US-based augmented reality (AR) game studio Niantic confirmed today it has secured $245m in a series C round featuring eSports platform Axiomatic and Samsung Ventures, a subsidiary of consumer electronics producer Samsung.
Institutional Venture Partners led the round, which included two more venture capital firms, Battery Ventures and Causeway Media Partners. It valued Niantic at almost $4bn post-money and followed recent reports that it was set to raise $200m.
Spun off in 2015 from internet technology provider Google, where it had been incubated since 2010, Niantic develops AR games and received the series C funding as it prepares to add a new title, Harry Potter: Wizards Unite, to a product range that includes Pokémon Go.

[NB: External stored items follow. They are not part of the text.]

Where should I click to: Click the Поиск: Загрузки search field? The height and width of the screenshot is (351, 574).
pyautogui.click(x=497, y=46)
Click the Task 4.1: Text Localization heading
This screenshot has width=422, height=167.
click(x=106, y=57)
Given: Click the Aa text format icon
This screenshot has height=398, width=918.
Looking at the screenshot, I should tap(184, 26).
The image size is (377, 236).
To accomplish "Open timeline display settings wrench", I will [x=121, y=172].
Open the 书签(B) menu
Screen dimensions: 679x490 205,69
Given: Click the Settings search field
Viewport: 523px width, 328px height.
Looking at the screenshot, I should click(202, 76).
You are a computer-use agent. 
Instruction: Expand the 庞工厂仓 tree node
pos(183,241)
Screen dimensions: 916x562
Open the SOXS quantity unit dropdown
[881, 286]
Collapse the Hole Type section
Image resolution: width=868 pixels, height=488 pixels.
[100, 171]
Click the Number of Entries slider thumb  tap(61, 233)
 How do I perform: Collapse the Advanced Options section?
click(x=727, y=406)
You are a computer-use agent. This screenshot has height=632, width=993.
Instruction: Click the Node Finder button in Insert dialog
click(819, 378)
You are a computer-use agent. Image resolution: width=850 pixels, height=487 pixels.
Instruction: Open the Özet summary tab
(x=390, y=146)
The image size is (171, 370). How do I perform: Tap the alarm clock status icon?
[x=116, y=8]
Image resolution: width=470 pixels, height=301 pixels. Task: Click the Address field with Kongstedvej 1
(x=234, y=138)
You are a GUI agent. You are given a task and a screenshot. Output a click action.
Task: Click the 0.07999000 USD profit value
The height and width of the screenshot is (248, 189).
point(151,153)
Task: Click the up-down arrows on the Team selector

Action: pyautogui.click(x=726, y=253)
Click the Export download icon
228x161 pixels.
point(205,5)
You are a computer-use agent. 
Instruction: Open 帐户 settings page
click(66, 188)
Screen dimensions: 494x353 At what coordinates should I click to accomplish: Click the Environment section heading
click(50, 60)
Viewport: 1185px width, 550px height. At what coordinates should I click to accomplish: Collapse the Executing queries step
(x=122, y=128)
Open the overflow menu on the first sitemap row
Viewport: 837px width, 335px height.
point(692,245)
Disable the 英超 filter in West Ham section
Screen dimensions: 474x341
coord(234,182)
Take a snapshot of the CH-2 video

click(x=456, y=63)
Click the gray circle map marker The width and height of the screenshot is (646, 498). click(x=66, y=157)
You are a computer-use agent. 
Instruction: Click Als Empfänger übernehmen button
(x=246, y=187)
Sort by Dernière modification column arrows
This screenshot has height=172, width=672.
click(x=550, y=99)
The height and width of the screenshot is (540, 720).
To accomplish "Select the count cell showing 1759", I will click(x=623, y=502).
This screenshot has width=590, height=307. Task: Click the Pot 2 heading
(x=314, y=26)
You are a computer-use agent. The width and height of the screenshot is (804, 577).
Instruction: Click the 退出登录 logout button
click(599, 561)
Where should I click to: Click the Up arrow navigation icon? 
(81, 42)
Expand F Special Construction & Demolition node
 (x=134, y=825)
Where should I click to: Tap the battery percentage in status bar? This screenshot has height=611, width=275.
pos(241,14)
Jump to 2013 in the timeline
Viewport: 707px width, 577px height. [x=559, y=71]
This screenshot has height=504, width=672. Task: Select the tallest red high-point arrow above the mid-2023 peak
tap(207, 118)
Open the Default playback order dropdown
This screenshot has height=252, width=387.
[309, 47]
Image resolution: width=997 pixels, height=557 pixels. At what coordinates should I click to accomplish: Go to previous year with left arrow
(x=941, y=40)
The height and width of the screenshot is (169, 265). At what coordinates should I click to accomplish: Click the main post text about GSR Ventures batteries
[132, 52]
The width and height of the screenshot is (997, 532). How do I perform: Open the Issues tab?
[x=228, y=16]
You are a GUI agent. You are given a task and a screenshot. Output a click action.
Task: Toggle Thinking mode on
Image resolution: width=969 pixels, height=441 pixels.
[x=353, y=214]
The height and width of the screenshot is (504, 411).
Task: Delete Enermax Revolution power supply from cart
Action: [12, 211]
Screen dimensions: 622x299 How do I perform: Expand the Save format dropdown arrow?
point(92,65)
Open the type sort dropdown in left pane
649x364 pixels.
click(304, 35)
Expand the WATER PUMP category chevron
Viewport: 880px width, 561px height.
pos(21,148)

Bruce Stein, co-founder and chief executive of Axiomatic, said: “Seeking out innovative new experiences and technologies centred around audience engagement has been a core investment focus for Axiomatic since day one.
“Niantic has proved to have a singular touch when it comes to developing communities – both virtual and real-world, global and local – and keeping players engaged, interested and entertained. We are looking forward to playing a part in powering that innovation for communities and years to come.”
The company raised $30m in 2015 from Google, gaming hardware and software producer Nintendo and licensed game and toy provider Pokémon Company, and a further $5m from media company Fuji Television, VC firm Alsop Louie Partners and various private investors in 2016.
VC firm Spark Capital subsequently led Niantic’s $200m series B round in late 2017, investing alongside internet company NetEase, brand services firm You & Mr Jones, Meritech Capital, Founders Fund and Javelin Venture Capital.